Stored data entries:
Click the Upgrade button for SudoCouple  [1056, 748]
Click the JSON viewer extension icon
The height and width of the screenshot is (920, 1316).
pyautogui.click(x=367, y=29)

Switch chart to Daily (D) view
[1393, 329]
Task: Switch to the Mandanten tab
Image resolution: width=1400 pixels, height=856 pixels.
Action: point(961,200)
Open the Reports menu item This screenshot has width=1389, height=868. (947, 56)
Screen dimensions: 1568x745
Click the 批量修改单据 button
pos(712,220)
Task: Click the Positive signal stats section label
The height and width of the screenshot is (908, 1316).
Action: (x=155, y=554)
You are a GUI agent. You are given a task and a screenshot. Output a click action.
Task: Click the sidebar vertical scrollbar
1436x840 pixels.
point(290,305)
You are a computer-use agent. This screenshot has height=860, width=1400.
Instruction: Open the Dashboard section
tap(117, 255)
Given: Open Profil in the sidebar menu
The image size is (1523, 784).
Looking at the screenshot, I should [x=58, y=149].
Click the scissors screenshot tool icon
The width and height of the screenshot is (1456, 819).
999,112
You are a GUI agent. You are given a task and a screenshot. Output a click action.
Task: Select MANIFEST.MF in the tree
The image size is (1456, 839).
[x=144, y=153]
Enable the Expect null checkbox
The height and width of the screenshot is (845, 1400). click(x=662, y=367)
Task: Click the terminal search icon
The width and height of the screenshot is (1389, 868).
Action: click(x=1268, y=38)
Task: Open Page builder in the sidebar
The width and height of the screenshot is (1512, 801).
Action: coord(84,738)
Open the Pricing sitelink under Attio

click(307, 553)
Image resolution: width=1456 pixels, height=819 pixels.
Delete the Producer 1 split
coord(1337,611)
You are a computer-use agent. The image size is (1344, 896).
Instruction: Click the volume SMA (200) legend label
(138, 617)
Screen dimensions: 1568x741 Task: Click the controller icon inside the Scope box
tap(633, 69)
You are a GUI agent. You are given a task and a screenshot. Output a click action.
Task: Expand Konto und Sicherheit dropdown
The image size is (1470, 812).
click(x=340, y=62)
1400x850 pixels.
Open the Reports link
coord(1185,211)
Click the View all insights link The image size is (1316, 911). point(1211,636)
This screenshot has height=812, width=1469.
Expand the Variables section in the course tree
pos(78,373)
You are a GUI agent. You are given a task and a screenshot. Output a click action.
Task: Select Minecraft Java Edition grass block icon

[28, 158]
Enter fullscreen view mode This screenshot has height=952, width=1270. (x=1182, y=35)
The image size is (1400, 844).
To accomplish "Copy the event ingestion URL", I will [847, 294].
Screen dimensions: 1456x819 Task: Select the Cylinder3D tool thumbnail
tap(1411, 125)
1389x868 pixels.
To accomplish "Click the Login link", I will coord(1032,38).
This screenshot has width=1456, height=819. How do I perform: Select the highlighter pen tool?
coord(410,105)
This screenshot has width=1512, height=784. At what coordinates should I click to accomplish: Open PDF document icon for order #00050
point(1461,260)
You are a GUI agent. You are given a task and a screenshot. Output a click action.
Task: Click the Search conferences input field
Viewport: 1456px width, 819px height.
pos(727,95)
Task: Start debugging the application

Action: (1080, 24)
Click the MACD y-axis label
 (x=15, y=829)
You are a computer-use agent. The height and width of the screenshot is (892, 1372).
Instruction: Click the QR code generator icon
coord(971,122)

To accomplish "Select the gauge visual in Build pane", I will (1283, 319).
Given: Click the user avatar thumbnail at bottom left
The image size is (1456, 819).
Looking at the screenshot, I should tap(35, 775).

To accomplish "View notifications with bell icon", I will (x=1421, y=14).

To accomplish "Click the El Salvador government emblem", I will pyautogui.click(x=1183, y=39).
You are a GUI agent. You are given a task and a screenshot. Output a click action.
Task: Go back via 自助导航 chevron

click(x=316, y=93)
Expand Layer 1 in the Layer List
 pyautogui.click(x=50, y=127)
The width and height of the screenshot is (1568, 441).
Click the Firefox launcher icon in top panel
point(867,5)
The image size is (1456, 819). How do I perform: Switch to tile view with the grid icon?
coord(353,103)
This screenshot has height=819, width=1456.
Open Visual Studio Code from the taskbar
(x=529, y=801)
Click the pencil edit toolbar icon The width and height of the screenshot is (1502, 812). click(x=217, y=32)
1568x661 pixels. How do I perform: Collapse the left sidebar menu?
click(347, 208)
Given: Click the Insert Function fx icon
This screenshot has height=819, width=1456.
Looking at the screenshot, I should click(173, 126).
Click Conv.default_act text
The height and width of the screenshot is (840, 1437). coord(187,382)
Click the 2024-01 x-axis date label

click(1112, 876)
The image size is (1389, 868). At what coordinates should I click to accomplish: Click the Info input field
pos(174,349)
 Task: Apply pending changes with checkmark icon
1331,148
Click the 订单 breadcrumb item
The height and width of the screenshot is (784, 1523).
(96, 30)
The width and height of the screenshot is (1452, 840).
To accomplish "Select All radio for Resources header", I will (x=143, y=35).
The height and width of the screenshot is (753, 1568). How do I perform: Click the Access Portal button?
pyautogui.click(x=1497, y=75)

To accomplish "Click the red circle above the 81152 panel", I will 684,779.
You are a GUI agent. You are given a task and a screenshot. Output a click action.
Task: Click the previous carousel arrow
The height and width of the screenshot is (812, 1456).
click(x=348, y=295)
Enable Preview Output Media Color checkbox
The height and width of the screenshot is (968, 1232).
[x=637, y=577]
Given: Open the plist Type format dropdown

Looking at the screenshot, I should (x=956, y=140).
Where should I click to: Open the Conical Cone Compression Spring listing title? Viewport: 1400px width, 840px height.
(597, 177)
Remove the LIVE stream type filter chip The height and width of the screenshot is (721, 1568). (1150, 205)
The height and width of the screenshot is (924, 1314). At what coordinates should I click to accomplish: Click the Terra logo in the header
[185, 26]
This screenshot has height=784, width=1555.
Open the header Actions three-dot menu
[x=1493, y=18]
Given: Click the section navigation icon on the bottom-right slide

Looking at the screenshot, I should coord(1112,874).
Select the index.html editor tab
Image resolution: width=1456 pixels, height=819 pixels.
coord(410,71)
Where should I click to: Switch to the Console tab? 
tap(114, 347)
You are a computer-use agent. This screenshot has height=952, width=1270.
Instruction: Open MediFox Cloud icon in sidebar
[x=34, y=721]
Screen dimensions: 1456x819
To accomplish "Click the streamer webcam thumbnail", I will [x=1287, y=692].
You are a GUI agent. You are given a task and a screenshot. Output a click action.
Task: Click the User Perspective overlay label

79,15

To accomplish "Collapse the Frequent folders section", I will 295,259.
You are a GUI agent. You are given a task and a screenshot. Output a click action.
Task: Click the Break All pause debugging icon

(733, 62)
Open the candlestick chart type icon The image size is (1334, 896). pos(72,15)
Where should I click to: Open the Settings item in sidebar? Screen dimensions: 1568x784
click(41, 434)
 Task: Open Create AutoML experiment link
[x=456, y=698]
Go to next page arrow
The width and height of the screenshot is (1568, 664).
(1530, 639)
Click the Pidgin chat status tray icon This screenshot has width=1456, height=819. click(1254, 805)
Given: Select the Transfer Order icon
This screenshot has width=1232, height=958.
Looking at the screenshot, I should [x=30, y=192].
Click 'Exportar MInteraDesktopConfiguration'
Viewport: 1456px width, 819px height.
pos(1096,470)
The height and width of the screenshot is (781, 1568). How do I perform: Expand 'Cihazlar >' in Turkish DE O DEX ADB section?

§ Problem: The answer should reproduce each entry above in full.

§ Completed task:
Click the Upgrade button for SudoCouple  [1056, 748]
Click the JSON viewer extension icon
The height and width of the screenshot is (920, 1316).
pyautogui.click(x=367, y=29)

Switch chart to Daily (D) view
[1393, 329]
Task: Switch to the Mandanten tab
Image resolution: width=1400 pixels, height=856 pixels.
Action: point(961,200)
Open the Reports menu item This screenshot has width=1389, height=868. (947, 56)
Screen dimensions: 1568x745
Click the 批量修改单据 button
pos(712,220)
Task: Click the Positive signal stats section label
The height and width of the screenshot is (908, 1316).
Action: (x=155, y=554)
You are a GUI agent. You are given a task and a screenshot. Output a click action.
Task: Click the sidebar vertical scrollbar
1436x840 pixels.
point(290,305)
You are a computer-use agent. This screenshot has height=860, width=1400.
Instruction: Open the Dashboard section
tap(117, 255)
Given: Open Profil in the sidebar menu
The image size is (1523, 784).
Looking at the screenshot, I should [x=58, y=149].
Click the scissors screenshot tool icon
The width and height of the screenshot is (1456, 819).
999,112
You are a GUI agent. You are given a task and a screenshot. Output a click action.
Task: Select MANIFEST.MF in the tree
The image size is (1456, 839).
[x=144, y=153]
Enable the Expect null checkbox
The height and width of the screenshot is (845, 1400). click(x=662, y=367)
Task: Click the terminal search icon
The width and height of the screenshot is (1389, 868).
Action: click(x=1268, y=38)
Task: Open Page builder in the sidebar
The width and height of the screenshot is (1512, 801).
Action: coord(84,738)
Open the Pricing sitelink under Attio

click(307, 553)
Image resolution: width=1456 pixels, height=819 pixels.
Delete the Producer 1 split
coord(1337,611)
You are a computer-use agent. The image size is (1344, 896).
Instruction: Click the volume SMA (200) legend label
(138, 617)
Screen dimensions: 1568x741 Task: Click the controller icon inside the Scope box
tap(633, 69)
You are a GUI agent. You are given a task and a screenshot. Output a click action.
Task: Expand Konto und Sicherheit dropdown
The image size is (1470, 812).
click(x=340, y=62)
1400x850 pixels.
Open the Reports link
coord(1185,211)
Click the View all insights link The image size is (1316, 911). point(1211,636)
This screenshot has height=812, width=1469.
Expand the Variables section in the course tree
pos(78,373)
You are a GUI agent. You are given a task and a screenshot. Output a click action.
Task: Select Minecraft Java Edition grass block icon

[28, 158]
Enter fullscreen view mode This screenshot has height=952, width=1270. (x=1182, y=35)
The image size is (1400, 844).
To accomplish "Copy the event ingestion URL", I will [847, 294].
Screen dimensions: 1456x819 Task: Select the Cylinder3D tool thumbnail
tap(1411, 125)
1389x868 pixels.
To accomplish "Click the Login link", I will coord(1032,38).
This screenshot has width=1456, height=819. How do I perform: Select the highlighter pen tool?
coord(410,105)
This screenshot has width=1512, height=784. At what coordinates should I click to accomplish: Open PDF document icon for order #00050
point(1461,260)
You are a GUI agent. You are given a task and a screenshot. Output a click action.
Task: Click the Search conferences input field
Viewport: 1456px width, 819px height.
pos(727,95)
Task: Start debugging the application

Action: (1080, 24)
Click the MACD y-axis label
 (x=15, y=829)
You are a computer-use agent. The height and width of the screenshot is (892, 1372).
Instruction: Click the QR code generator icon
coord(971,122)

To accomplish "Select the gauge visual in Build pane", I will (1283, 319).
Given: Click the user avatar thumbnail at bottom left
The image size is (1456, 819).
Looking at the screenshot, I should tap(35, 775).

To accomplish "View notifications with bell icon", I will (x=1421, y=14).

To accomplish "Click the El Salvador government emblem", I will pyautogui.click(x=1183, y=39).
You are a GUI agent. You are given a task and a screenshot. Output a click action.
Task: Go back via 自助导航 chevron

click(x=316, y=93)
Expand Layer 1 in the Layer List
 pyautogui.click(x=50, y=127)
The width and height of the screenshot is (1568, 441).
Click the Firefox launcher icon in top panel
point(867,5)
The image size is (1456, 819). How do I perform: Switch to tile view with the grid icon?
coord(353,103)
This screenshot has height=819, width=1456.
Open Visual Studio Code from the taskbar
(x=529, y=801)
Click the pencil edit toolbar icon The width and height of the screenshot is (1502, 812). click(x=217, y=32)
1568x661 pixels. How do I perform: Collapse the left sidebar menu?
click(347, 208)
Given: Click the Insert Function fx icon
This screenshot has height=819, width=1456.
Looking at the screenshot, I should click(173, 126).
Click Conv.default_act text
The height and width of the screenshot is (840, 1437). coord(187,382)
Click the 2024-01 x-axis date label

click(1112, 876)
The image size is (1389, 868). At what coordinates should I click to accomplish: Click the Info input field
pos(174,349)
 Task: Apply pending changes with checkmark icon
1331,148
Click the 订单 breadcrumb item
The height and width of the screenshot is (784, 1523).
(96, 30)
The width and height of the screenshot is (1452, 840).
To accomplish "Select All radio for Resources header", I will (x=143, y=35).
The height and width of the screenshot is (753, 1568). How do I perform: Click the Access Portal button?
pyautogui.click(x=1497, y=75)

To accomplish "Click the red circle above the 81152 panel", I will 684,779.
You are a GUI agent. You are given a task and a screenshot. Output a click action.
Task: Click the previous carousel arrow
The height and width of the screenshot is (812, 1456).
click(x=348, y=295)
Enable Preview Output Media Color checkbox
The height and width of the screenshot is (968, 1232).
[x=637, y=577]
Given: Open the plist Type format dropdown

Looking at the screenshot, I should (x=956, y=140).
Where should I click to: Open the Conical Cone Compression Spring listing title? Viewport: 1400px width, 840px height.
(597, 177)
Remove the LIVE stream type filter chip The height and width of the screenshot is (721, 1568). (1150, 205)
The height and width of the screenshot is (924, 1314). At what coordinates should I click to accomplish: Click the Terra logo in the header
[185, 26]
This screenshot has height=784, width=1555.
Open the header Actions three-dot menu
[x=1493, y=18]
Given: Click the section navigation icon on the bottom-right slide

Looking at the screenshot, I should coord(1112,874).
Select the index.html editor tab
Image resolution: width=1456 pixels, height=819 pixels.
coord(410,71)
Where should I click to: Switch to the Console tab? 
tap(114, 347)
You are a computer-use agent. This screenshot has height=952, width=1270.
Instruction: Open MediFox Cloud icon in sidebar
[x=34, y=721]
Screen dimensions: 1456x819
To accomplish "Click the streamer webcam thumbnail", I will [x=1287, y=692].
You are a GUI agent. You are given a task and a screenshot. Output a click action.
Task: Click the User Perspective overlay label

79,15

To accomplish "Collapse the Frequent folders section", I will 295,259.
You are a GUI agent. You are given a task and a screenshot. Output a click action.
Task: Click the Break All pause debugging icon

(733, 62)
Open the candlestick chart type icon The image size is (1334, 896). pos(72,15)
Where should I click to: Open the Settings item in sidebar? Screen dimensions: 1568x784
click(41, 434)
 Task: Open Create AutoML experiment link
[x=456, y=698]
Go to next page arrow
The width and height of the screenshot is (1568, 664).
(1530, 639)
Click the Pidgin chat status tray icon This screenshot has width=1456, height=819. click(1254, 805)
Given: Select the Transfer Order icon
This screenshot has width=1232, height=958.
Looking at the screenshot, I should [x=30, y=192].
Click 'Exportar MInteraDesktopConfiguration'
Viewport: 1456px width, 819px height.
pos(1096,470)
The height and width of the screenshot is (781, 1568). How do I perform: Expand 'Cihazlar >' in Turkish DE O DEX ADB section?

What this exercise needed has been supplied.